◆ **Directions**: Starting at the line that contains "Select Monthly Totals in the left menu", write out every line through the last one in the records below, word for word. Leave out any pictures.

[Exercise material — start]

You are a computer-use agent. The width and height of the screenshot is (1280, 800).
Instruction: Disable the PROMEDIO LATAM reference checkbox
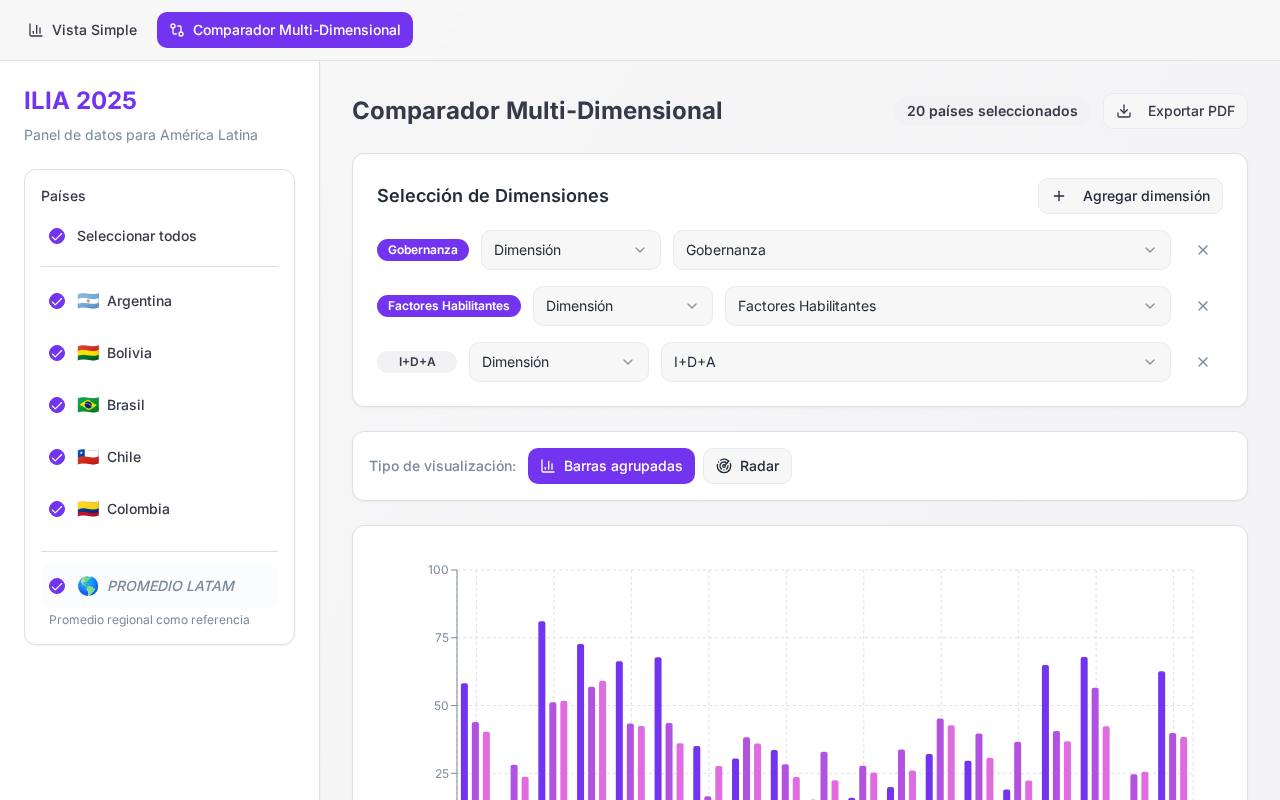57,586
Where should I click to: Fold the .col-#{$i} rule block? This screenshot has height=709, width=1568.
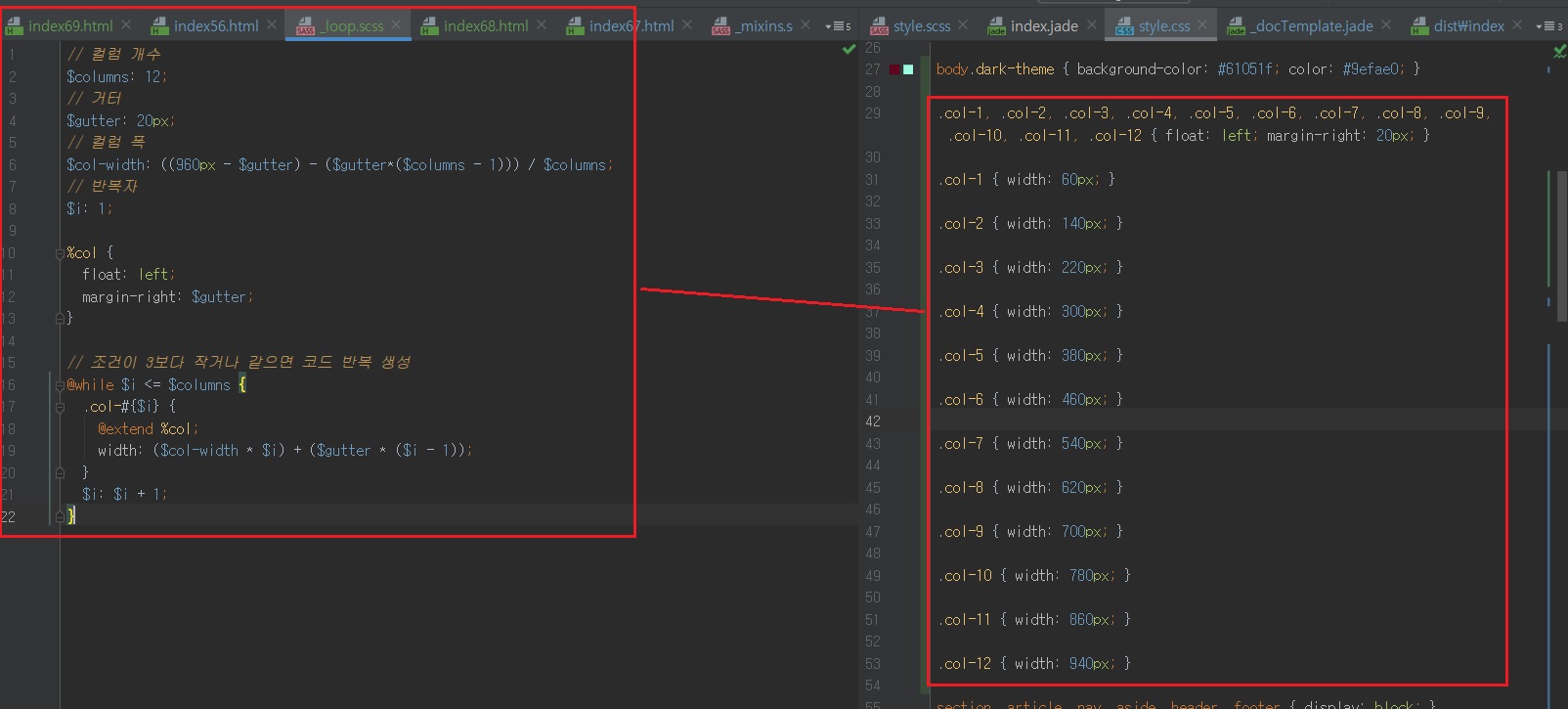tap(60, 407)

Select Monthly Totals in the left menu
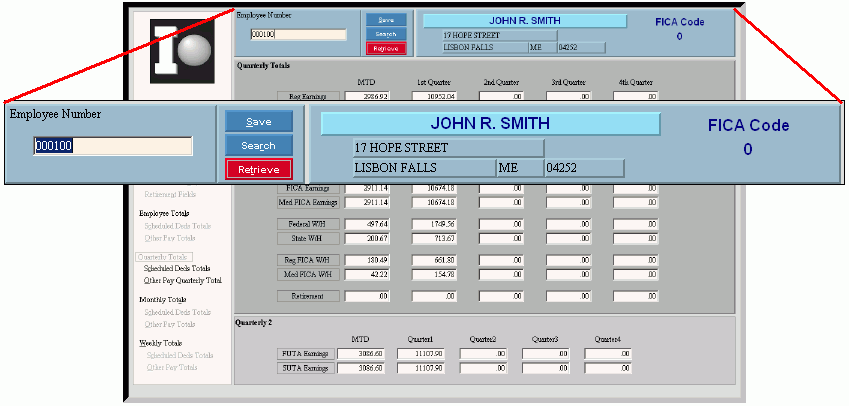pos(163,299)
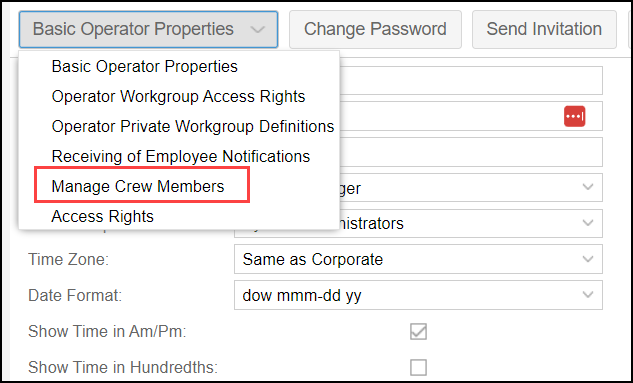Toggle Show Time in Am/Pm checkbox
This screenshot has width=633, height=383.
(418, 332)
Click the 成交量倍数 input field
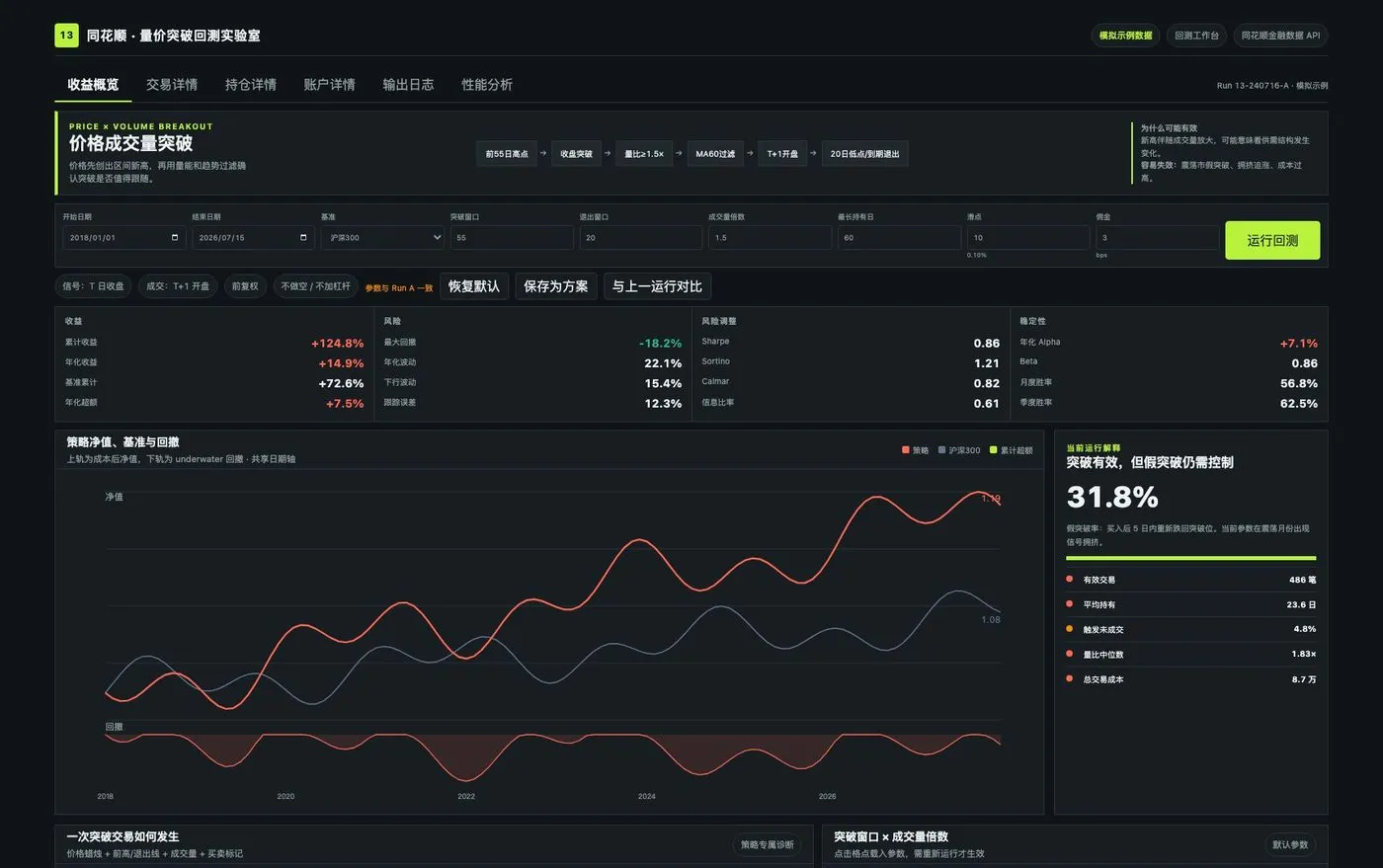This screenshot has height=868, width=1383. (770, 238)
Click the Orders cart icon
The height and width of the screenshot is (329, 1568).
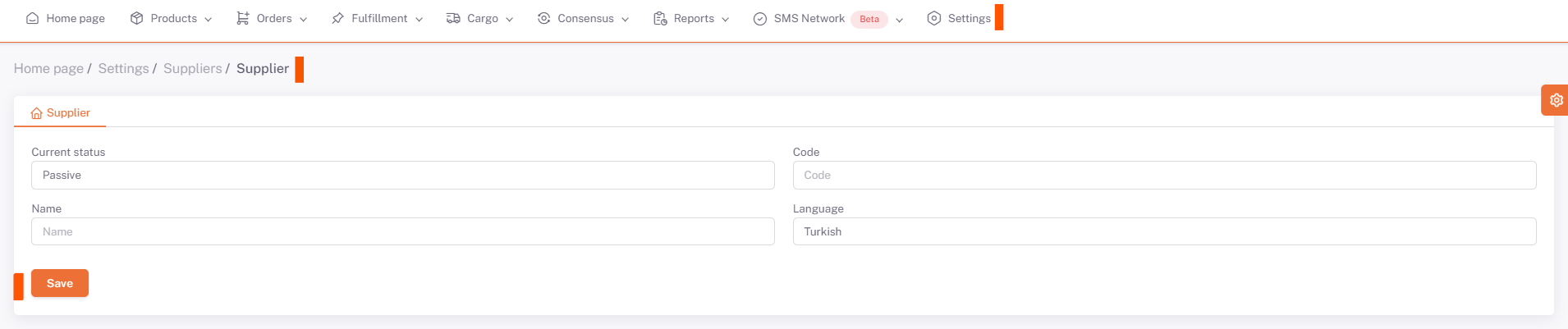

[Exercise material — finish]

◆ **Task response**:
Select Monthly Totals in the left menu
pos(163,299)
Toggle Show Time in Am/Pm checkbox
This screenshot has width=633, height=383.
(418, 332)
Click the 成交量倍数 input field
This screenshot has height=868, width=1383. (770, 238)
Click the Orders cart icon
The height and width of the screenshot is (329, 1568).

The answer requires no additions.